Crucial unleashes a memory monster of mythic proportions
As a seasoned technology reviewer I’m rarely shocked these days, but the arrival of this memory kit from Crucial truly blew my mind on numerous levels. I’ve covered Ballistic Sport products before, and as before, these are turned out marvellously.
My review modules came in with heat spreaders in a rich red colour, with silver highlights and a digital camo motif. You can also get these in white or grey, if that better suits your system.
The heat spreaders don’t extend beyond the edges of the UDIMM, so these are just 32mm from top to bottom – not quite low profile but jolly slim all the same.
Where I started to swoon was when I realised that for less than £120 this kit consists of four 8GB modules, providing a total of 32GB of memory. That’s a huge amount of RAM for a desktop PC, whatever you’ve decided to do with it.

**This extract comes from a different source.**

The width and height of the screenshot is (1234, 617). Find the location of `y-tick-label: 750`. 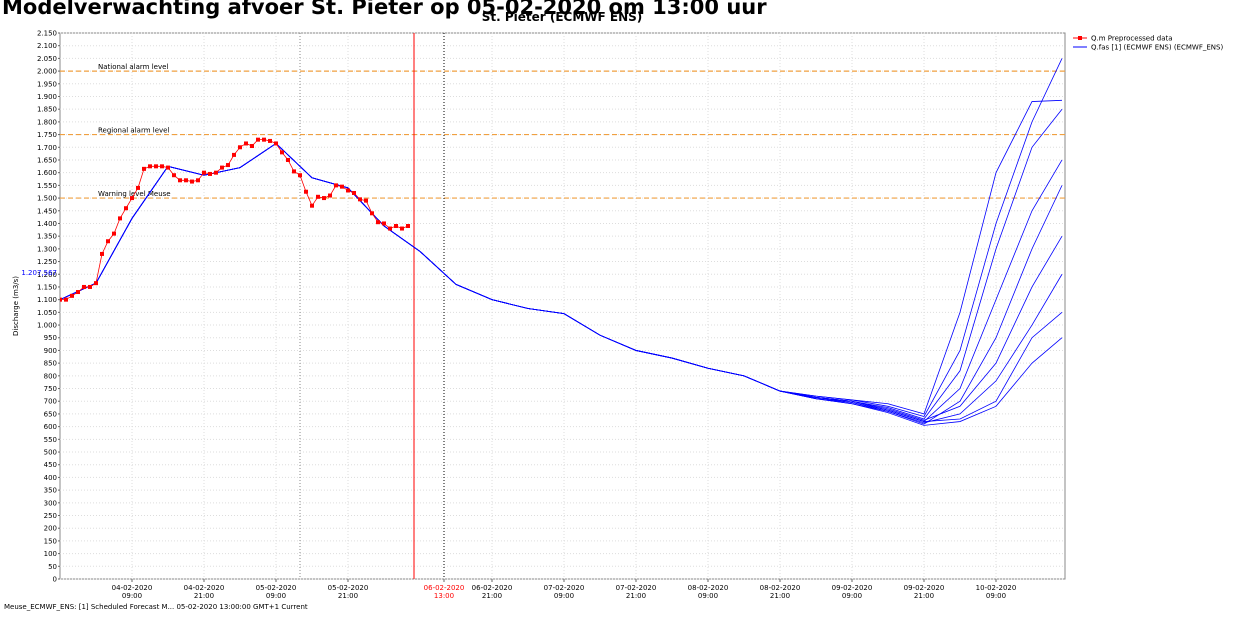

y-tick-label: 750 is located at coordinates (50, 389).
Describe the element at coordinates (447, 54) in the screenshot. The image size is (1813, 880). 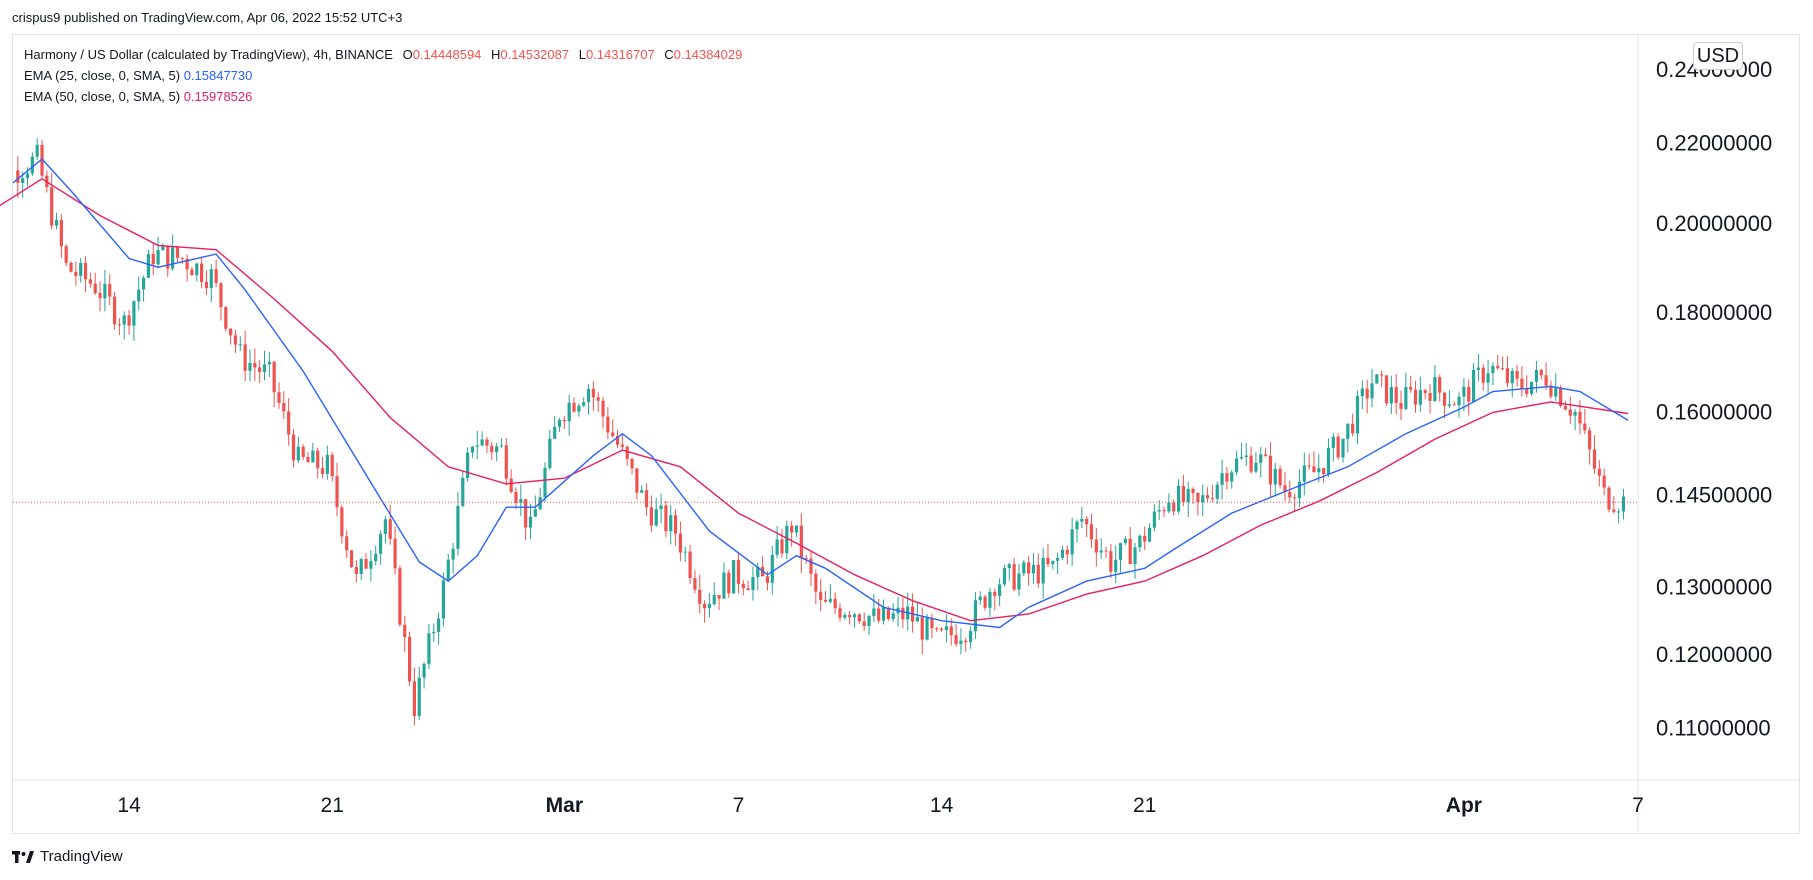
I see `open-value: 0.14448594` at that location.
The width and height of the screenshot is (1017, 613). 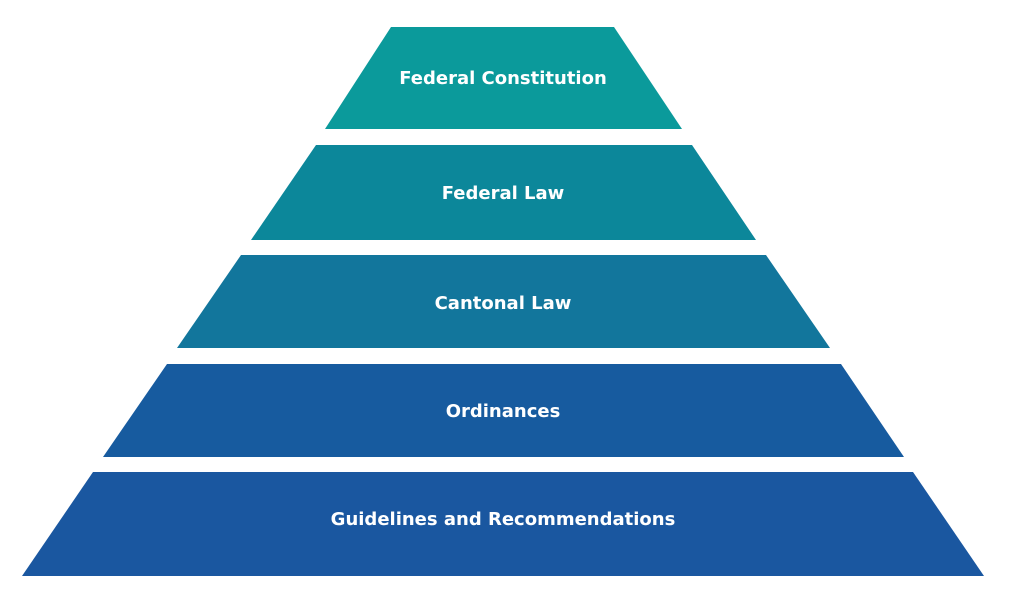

Comparing that to my first computer that had 16384 bytes of RAM, a PC built with these would have more than two million times more memory. Sheesh!
It’s worth noting that not all systems can accept four modules, and the ones that could probably make the most of this configuration are those with an X99 chipset. However, I tested them on a Z170 motherboard, and they worked flawlessly.
They also don’t need much in the way of setting up, due to the numerous SPD profiles that they contain. I’ve seen modules with lots of SPD settings before, but nothing quite like this. There are no less than ten JEDEC speed settings from 675MHz to 1200MHz, and 14 XMP ones, going from 530MHz (7.0-7-7-17-25) to 1200MHz.
A reason for so many is that there are eight, at 1200MHz each with different timings, although interestingly all the XMP ones utilise 1.2 volts.
Out of the total of 24 timings, you’d be pretty unlucky to not find one that your system liked, and ironically that would probably be the default XMP profile that requires zero tinkering.
The only real caveat to using this much RAM is that you need an OS that can address more than 4GB (i.e. a 64-bit one). Those who picked a 32-bit installation, you mucked up.
There is one real question about using these: do you really need this much RAM? If I’m honest, then the answer is probably no. And I have reservations about even Windows 10’s ability to effectively use this much memory other than allocating it to disk caching. But at this price the temptation is just to load the machine up, and then forget about RAM as a possible upgrade.
Yes, there are some platforms that can accept 64GB or 128GB, but then we’re going super-silly, aren’t we?
As for these modules, I can’t fault the design, the massive capacity or the price. The world of PC memory officially just went places I never considered it ever would, and where it might go from here is rather daunting. Mark Pickavance
Big memory option at a relatively low cost.